Von Larissa Holzki, Berlin

"Passt doch alles!", sagt der Kapitän der Titanic, die Hände in die Hüften gestemmt, den selbstzufriedenen Blick hinter der Sonnenbrille auf den Eisberg knapp vor dem Bug gerichtet. Das Plenum auf dem Plan-W-Kongress lacht über das Bild. Darüber steht: Braucht es zur Veränderung die Krise?

Den Frauen und Männern wird nach einem Tag mit Vorträgen und Debatten gerade bewusst, was sie mitnehmen wollen. Manche Gefahren dürfen sie nicht sehenden Auges auf sich zukommen lassen. Sie müssen mitentscheiden, wo es lang gehen soll: Wenn in China künstliche Intelligenzen entwickelt werden, ohne ethische Fragen zu berücksichtigen. Wenn amerikanische Konzerne die Onlinekommunikation nicht nur ermöglichen, sondern auch manipulieren. Wenn männliches Bauchgefühl statt Talent bestimmt, wer in Führungspositionen aufsteigt.

"Bilder haben eine wahnsinnige Macht, weil sie Emotionen ansprechen", sagt Lisa Frühbeis, die den Kapitän gemalt hat. Während auf dem Podium diskutiert wird, flitzt ihr Stift über das iPad. Parallel hört sie zu, sucht Methapern für Aussagen, setzt die nächsten um. Auch als die Staatsministerin für Digitales Dorothee Bär und Gründer Frank Thelen über die Chancen der Krise diskutieren. Wer denkt, er muss nichts ändern, und steuert auf die maximale Krise zu? "Zuerst habe ich an den Kapitän der Costa Concordia gedacht, der zu eitel war, eine Brille zu tragen", sagt Frühbeis. Dann fiel ihr die Titanic ein. "Der Eisberg. Das ist eine super Metapher, die jeder in zwei, drei Sekunden versteht."
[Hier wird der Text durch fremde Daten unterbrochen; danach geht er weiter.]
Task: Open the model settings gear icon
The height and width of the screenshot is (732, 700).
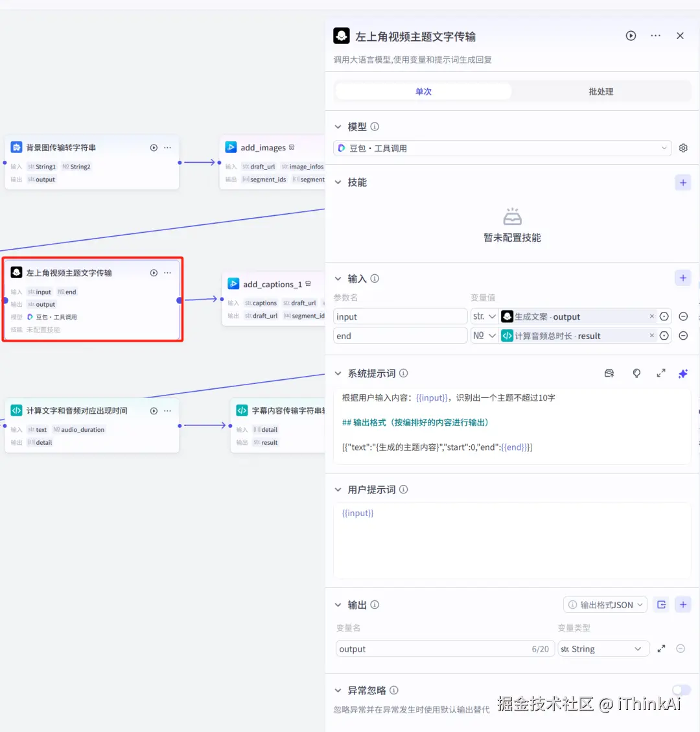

Lisa Frühbeis ist Grafikdesignerin und Beraterin zugleich. Sie zeichnet Wort-Bild-Protokolle bei Bürgerbeteiligungen, auf Medizinerkongressen, bei Mittelständlern, die sich digitalisieren wollen. Manchmal hält sie verschiedene Impulse fest. Dann entsteht ein Bild in drei bis 15 Minuten. Obwohl die 32-Jährige sich mit den Inhalten oft nicht auskennt, könne sie den Teilnehmern vor Augen halten: "Da sind Sie, da wollen Sie hin, das ist Ihr Plan", sagt Frühbeis.

Lisa Frühbeis hat Kommunikationsdesign studiert. Sie sieht sich aber als Handwerkerin. Nach einem Tag, an dem sie live gezeichnet hat, ist sie mental und körperlich erschöpft. "Ich brauche dreimal die Woche zwei Stunden Yoga als Ausgleichssport", sagt sie.

Frühbeis sorgt dafür, dass sich am Ende eines Meetings alle einig sind, was besprochen wurde. Die Interpretation nimmt sie ihnen aber nicht ab. "Manchmal sagen mir Leute: Als der Satz auf dem Podium gesagt wurde, hat er mich wütend gemacht. Jetzt wo ich ihr Bild dazu sehe, kann ich darüber lachen."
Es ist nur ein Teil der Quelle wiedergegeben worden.